STAND-UP COMEDIANS

Comedy time

Five stand-up comedians who will make you laugh, and think, in 2019

46-Comedy-time

Stand-up comedy has been around for a while, and to be really funny, you have to be cutting edge. Merely swearing on stage will not work. The audience has matured, and will not buy it. The target demographic for these shows is largely the 25-plus crowd, which, thanks to the internet, has access to global content.

The comics, on the other hand, are now writing material that will force the audience to think. They are even creating content that works not just in India, but also abroad, and are smart enough to know how to present the same content in front of varied audiences. Enter at your own risk; the joke may just be on you!

Punit Pania

As he wanted instant validation for his writing, Pania decided to write stand-up comedy. That way, he would get “live feedback” from audiences. After the seven-year itch in a corporate job, he quit, and now has his own show called Gainfully Employed. “Many people mistake a job for a career and a career for a life. But, the only real struggle of modern life is finding gainful distraction,” he says. His style is low key, and he talks about a range of topics, including modern Indian jobs, dance bars and even Ganpati visarjan. Is there swearing? Of course! “But a swear word cannot be your punch line,” he says.

Navin Noronha

Two weeks into his job, this Mumbai-based engineer had had enough. He knew his calling was artistic. Having written for his school and church publications, he knew he could pen down his thoughts. So, he took the leap, and landed safely.

Noronha’s show, sarcastically called The Good Child, is about religion and about growing up queer in the suburbs of Mumbai. “The jokes are funnier when you do not shy away from your flaws onstage,” he says. “It resonates with people who are in the same state.” His comedy is about delivering justice, and he believes that “comedy should be about elevating the downtrodden”.

Neeti Palta

Pretty much a veteran of the stand-up scene, Palta, who calls herself an Army brat, talks about life as it happens to her. She does not do topical comedy “because it becomes political, which has a short shelf life”. Hers is more of observational comedy, she says. “I [also] got pointed out as a ‘male-basher’, but even I did not know I was this angry.”

This year, Palta will be seen as a judge in Amazon Prime Video’s Comicstaan, and she is also writing a show called Wicked. “All my dark thoughts are going to be in there,” she says.

Sonali Thakker

She being the daughter of Bharti Thakkar, the first lady sub-broker in the Bombay Stock Exchange, many would assume that stepping into a man’s world came easy for Sonali. Not so. “The hours are weird and you have to have the will to go on stage,” she says. “Sometimes there may be 600 people, [sometimes] just three. And sometimes the new material bombs! Women are not built for this kind of rejection.”

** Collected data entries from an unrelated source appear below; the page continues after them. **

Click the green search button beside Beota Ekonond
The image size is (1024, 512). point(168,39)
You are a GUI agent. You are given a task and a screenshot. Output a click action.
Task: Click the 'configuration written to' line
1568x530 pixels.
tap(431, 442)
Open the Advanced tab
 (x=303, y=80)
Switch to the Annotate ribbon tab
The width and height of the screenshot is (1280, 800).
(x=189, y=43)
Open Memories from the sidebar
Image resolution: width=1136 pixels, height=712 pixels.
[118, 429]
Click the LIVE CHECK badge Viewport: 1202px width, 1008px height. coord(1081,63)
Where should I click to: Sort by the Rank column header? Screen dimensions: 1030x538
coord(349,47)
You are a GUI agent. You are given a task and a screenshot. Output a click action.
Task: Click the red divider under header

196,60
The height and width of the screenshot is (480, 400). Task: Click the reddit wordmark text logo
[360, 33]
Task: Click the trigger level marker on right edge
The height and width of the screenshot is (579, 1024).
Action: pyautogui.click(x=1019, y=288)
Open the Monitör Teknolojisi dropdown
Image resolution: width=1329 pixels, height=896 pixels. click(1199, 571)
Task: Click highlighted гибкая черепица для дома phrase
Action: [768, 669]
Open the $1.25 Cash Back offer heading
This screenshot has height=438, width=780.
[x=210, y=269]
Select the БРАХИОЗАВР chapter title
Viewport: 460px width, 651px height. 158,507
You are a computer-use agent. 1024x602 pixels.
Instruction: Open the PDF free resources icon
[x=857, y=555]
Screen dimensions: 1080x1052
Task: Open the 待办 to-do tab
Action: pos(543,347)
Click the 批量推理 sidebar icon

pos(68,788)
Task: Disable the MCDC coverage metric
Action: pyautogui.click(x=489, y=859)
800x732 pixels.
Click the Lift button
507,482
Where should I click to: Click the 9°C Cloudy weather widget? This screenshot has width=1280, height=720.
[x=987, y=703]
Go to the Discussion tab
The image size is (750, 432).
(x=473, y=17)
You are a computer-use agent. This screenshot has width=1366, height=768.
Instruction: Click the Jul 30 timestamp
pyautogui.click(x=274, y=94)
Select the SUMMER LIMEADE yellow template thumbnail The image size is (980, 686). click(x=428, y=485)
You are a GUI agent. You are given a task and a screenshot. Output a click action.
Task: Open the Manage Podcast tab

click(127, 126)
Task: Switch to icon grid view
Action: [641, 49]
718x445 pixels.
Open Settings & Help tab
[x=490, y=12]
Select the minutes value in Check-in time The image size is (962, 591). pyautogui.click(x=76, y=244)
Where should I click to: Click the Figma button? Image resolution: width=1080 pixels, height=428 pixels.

While training to be a chartered accountant, she took a leap of faith and started doing open mics. Now, three years later, she has regular shows, and plays the Indian and international market with ease. Thakker, though, steers clear of politics. “I do not care about politics,” she says, “I only care about me.”

Raunaq Rajani

Like many of his ilk, this Mumbai-based 24-year-old also tried a few jobs before comedy. But, the stage kept calling. After a writer’s job with East India Comedy, Rajani now has his own one-hour trial show called Stretching The Joke. “Once you do it for a bit, you get how to write a joke, but there is much more to how a joke works,” he says. “A great deal depends on emotion and how it is delivered. More than a joke, there should be some takeaway about how a joke made one feel.”